10 Replies Latest reply on May 3, 2010 10:39 AM by dmlloyd

    Partition and Node identities

    dmlloyd

      In Remoting 3, we introduce the concept of an "Endpoint".  An Endpoint is an instance of a node in a connected graph of Remoting participants.  Each Endpoint has a name which identifies it to its peers; thus one would generally ensure that the name is unique within this graph.

       

      In an appserver setting, there would typically be a single Endpoint instance per AS instance.  Thus, it meshes strongly with the notion of having a single identity per AS instance.  And since it is common to have a single AS instance per host, it would appear to make sense to default the AS identity to be equivalent to the host's identity (the host name, to be more specific - not the DNS name of an interface, but the name of the host itself).

       

      Today, we configure clustered JBossAS instances with a "jboss.partition.name" which represents the identity of the cluster of which it is a part.  However as far as I've been able to figure out, we do not have a hard-and-fast concept of a node name.  I would like to propose a system property "jboss.node.name" which represents the identity of the node itself.  This property would have a sensible default but would also be modifiable just as partition name is today.

       

      In terms of implementation, my few minutes of research on the topic indicate that the best way to calculate a default node name at boot would be as follows.

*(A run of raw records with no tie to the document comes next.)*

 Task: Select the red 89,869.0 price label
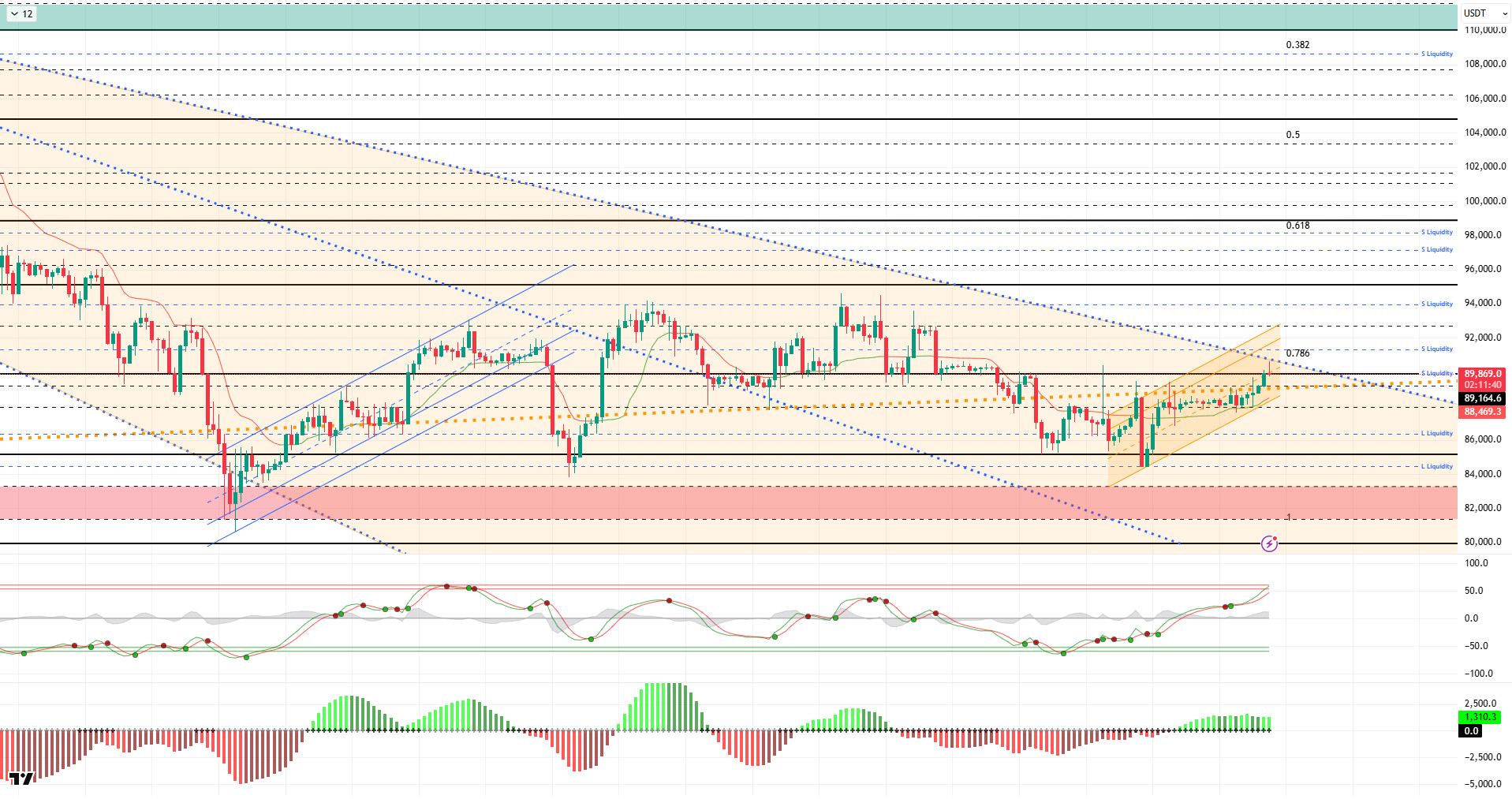tap(1482, 374)
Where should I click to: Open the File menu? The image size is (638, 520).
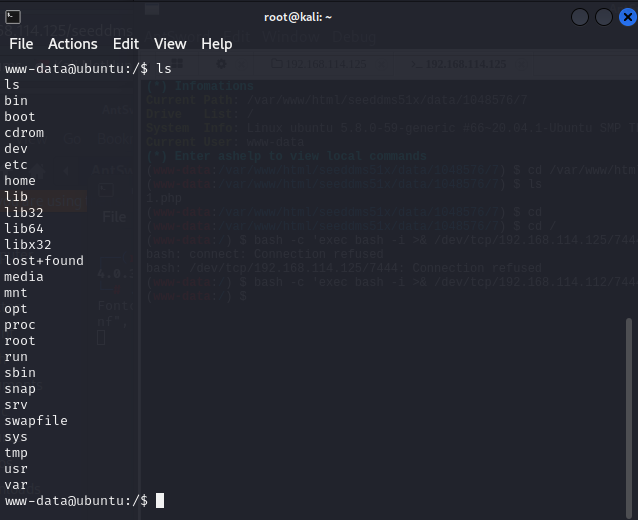point(21,44)
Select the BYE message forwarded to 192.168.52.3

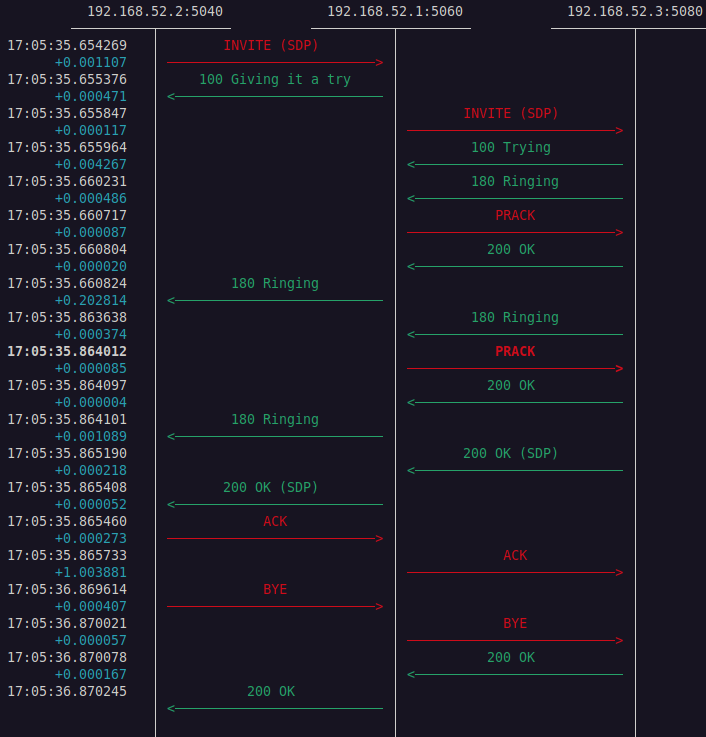click(x=515, y=624)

      1. Define a system property, "jboss.host.qualified.name" or just "host.qualified.name", which, if unspecified, defaults to the value of:
        1. the HOSTNAME env var, or if that is not specified,
        2. the COMPUTERNAME env var, or if that is not specified,
        3. the value of InetAddress.getLocalHost().getHostName(), or if that does not turn up anything,
        4. a default value such as "unknown-host.unknown-domain"
      2. Define a system property, "jboss.host.name" or just "host.name", which, if unspecified, defaults to host portion of the above property
      3. Define a system property, "jboss.node.name" which, if unspecified, defaults to the value of the above property

       

      (The host name identification scheme described above has been reported to work on Windows, POSIX-like OSes, and Mac OS, barring the event of the environment being cleared for some reason, of course.)

       

      When the Remoting Endpoint is instantiated, it will then use the value of this property to name the endpoint, which also acts as the default authentication realm for incoming connections.

       

      The concept of a node name is also used in a few other places that I've found:

      • It appears to be used by mod_jk for identification purposes
      • Seems that it might be used by jgroups and/or jbcache and/or infinispan for something?

       

      Thoughts/feedback?

        • 1. Re: Partition and Node identities
          jaikiran

          david.lloyd@jboss.com wrote:

           


           

          In terms of implementation, my few minutes of research on the topic indicate that the best way to calculate a default node name at boot would be as follows.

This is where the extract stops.